When all is said and done, I’ll always remember Vinny Del Negro as the terrible-haired coach of some mediocre Chicago Bulls teams that probably should have been better than .500. But that’s because I’m a Bulls fan. For all you other peeps, it’s quite likely VDN will always be a San Antonio Spur in your mind. He spent six seasons with the Spurs as a sometimes starter, making you laugh every time you opened a pack a cards and saw his last name.

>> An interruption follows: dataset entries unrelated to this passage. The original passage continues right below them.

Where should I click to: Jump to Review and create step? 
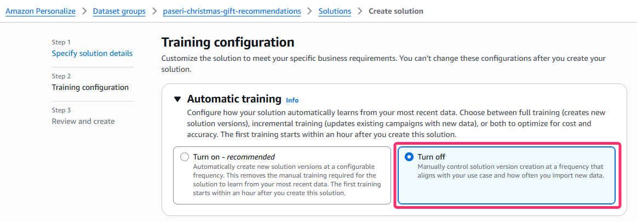83,121
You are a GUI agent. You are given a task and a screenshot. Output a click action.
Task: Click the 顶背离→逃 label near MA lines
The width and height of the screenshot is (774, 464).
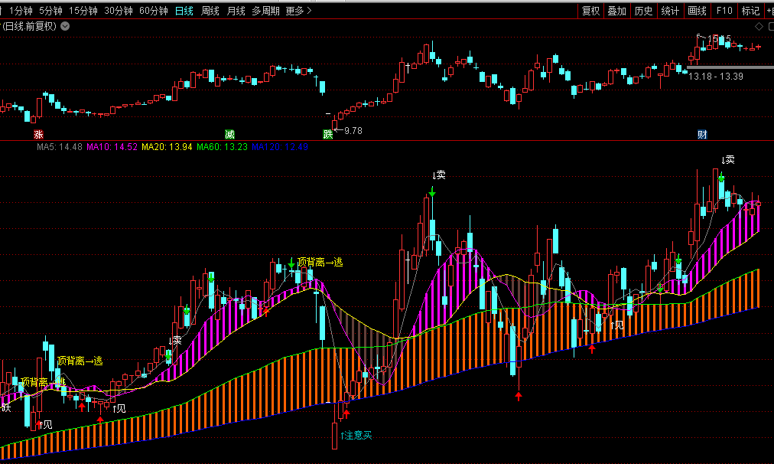[x=320, y=262]
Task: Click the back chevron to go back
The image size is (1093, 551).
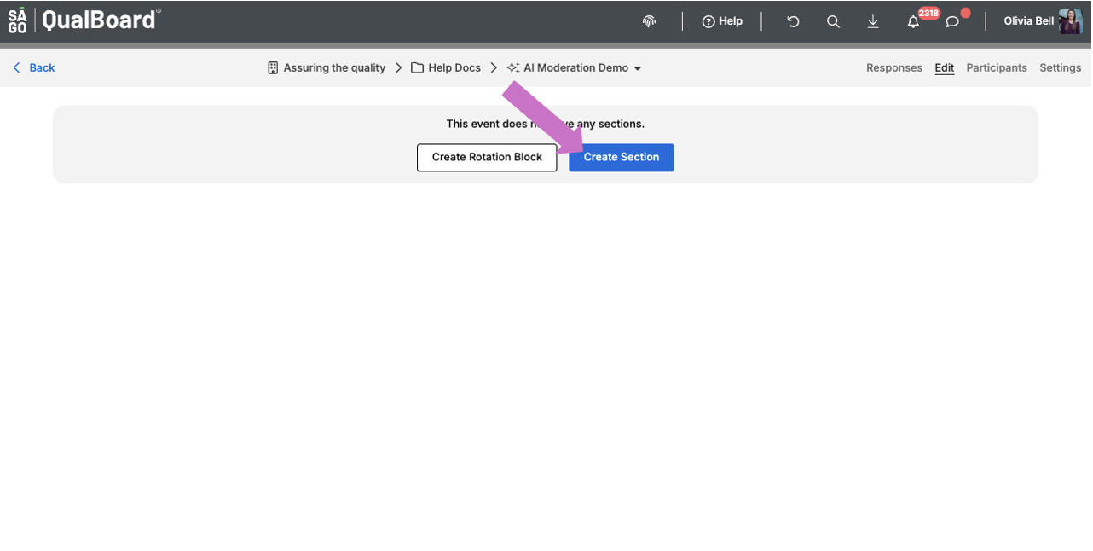Action: coord(16,67)
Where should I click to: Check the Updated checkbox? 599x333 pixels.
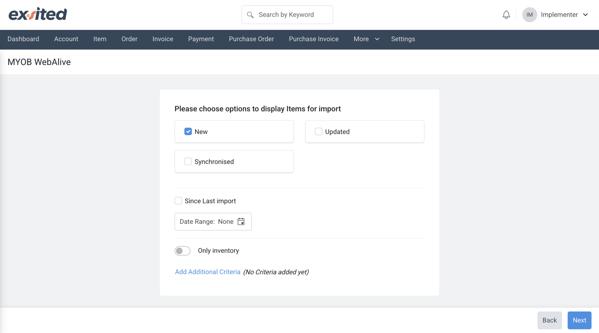pyautogui.click(x=319, y=131)
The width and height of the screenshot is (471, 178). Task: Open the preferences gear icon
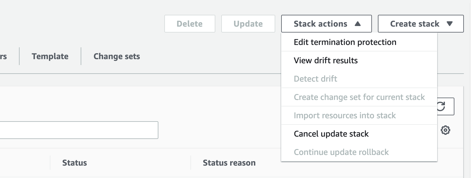pos(445,130)
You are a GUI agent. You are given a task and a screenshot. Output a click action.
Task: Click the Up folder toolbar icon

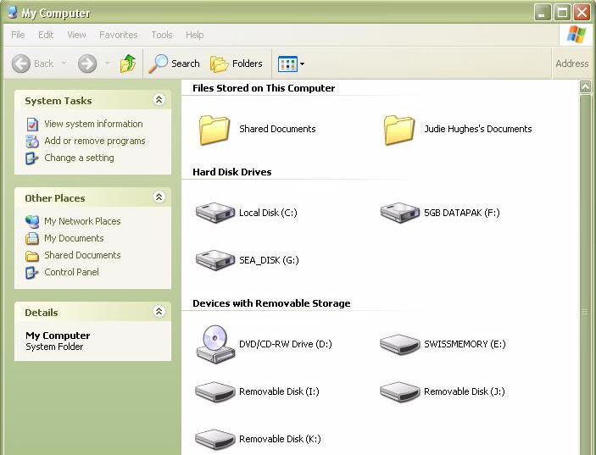click(128, 64)

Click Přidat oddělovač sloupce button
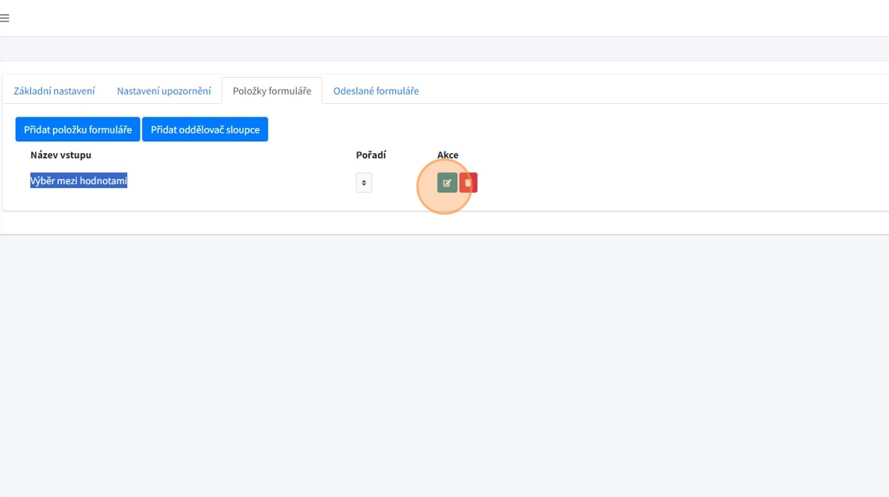(205, 129)
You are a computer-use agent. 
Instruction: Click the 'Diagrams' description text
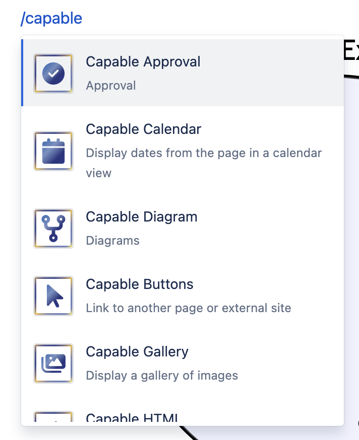tap(113, 241)
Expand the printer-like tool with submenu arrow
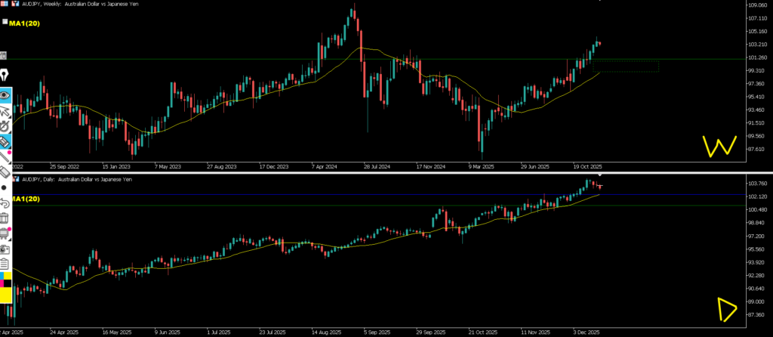 coord(5,233)
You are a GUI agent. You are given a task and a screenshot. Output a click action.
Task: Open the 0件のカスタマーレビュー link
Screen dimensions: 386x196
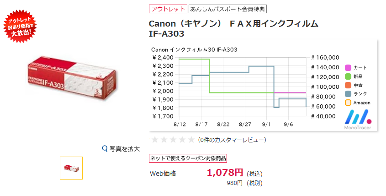click(x=232, y=140)
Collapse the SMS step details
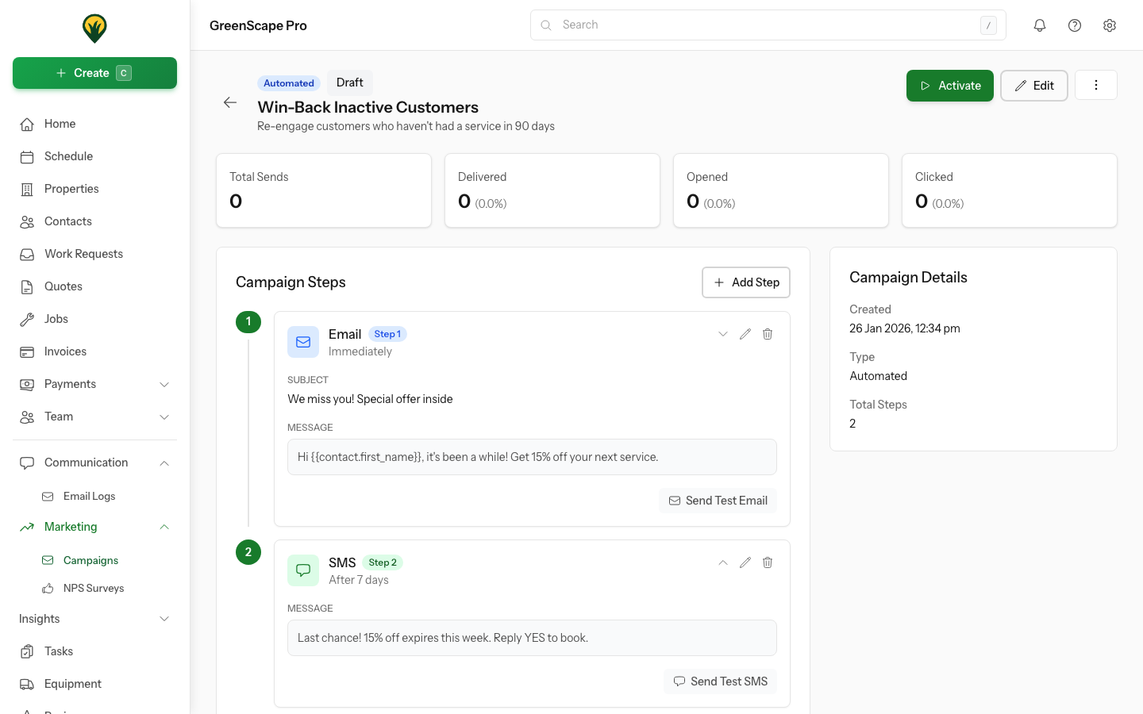This screenshot has width=1143, height=714. click(722, 562)
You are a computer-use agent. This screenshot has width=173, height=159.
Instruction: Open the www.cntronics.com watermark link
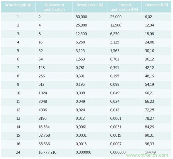point(148,155)
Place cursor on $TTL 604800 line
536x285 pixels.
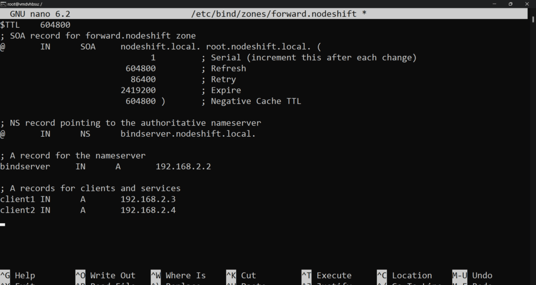(35, 25)
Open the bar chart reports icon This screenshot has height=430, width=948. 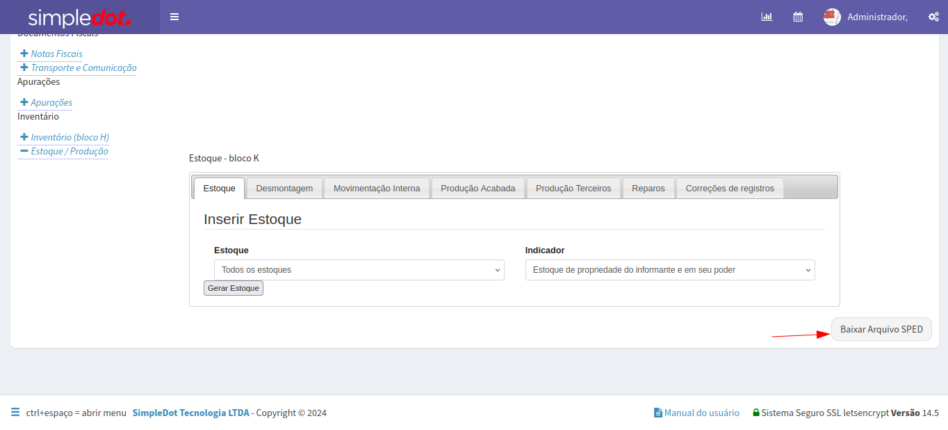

But we’re not the only ones who closely associate Del Negro with the Spurs, despite the fact he’s been tied to eight other franchises. As it turns out, even the Spurs still consider him a Spur, just maybe not in the way he wants to be remembered. From ESPN:

“Some of the stuff we do on defense, we actually have one thing we call on the pin downs, we say we’re going to ‘Del Negro it’ and that’s in his honor and we’ve done that for 15 years,” Popovich said. “We have a Del Negro defense out there because he couldn’t play a lick of D. At times we had to invent something just to hide him, so we call it ‘Del Negro’ and you do certain things on the court and everybody has to make up for that guy who’s the ‘Del Negro.’”

Classic Popovich, am I right? Always with the sly jokes that you don’t really ever expect. Word to Thumbs Up Gregg.

Of course, as there is with any Popovich joke, there’s definitely a kernel of honesty in this zinger. Even though Vinny Del Negro hasn’t played basketball for him since 1998, there is probably still a huge part of Gregg Popovich that is super frustrated that Del Negro didn’t play any defense back in the day. I’m sure if you asked and he wasn’t feeling particularly vengeful, Gregg Popovich could easily recall a few specific possessions where VDN didn’t fight through a screen properly or failed to rotate quick enough during some meaningless March game that still drives Pop crazy. Why else would he keep “Del Negro it” around as a phrase for needing to cover for a teammate on defense?

Lucky for Vinny, by the time he’s done with his coaching career, “Del Negro it” will have a totally different meaning. I’m not sure if the term will be redefined as fighting upper management about whether or not a player should be playing, totally messing up your team’s timeout situation or waiting too long to make substitutions, but there are more than a few options.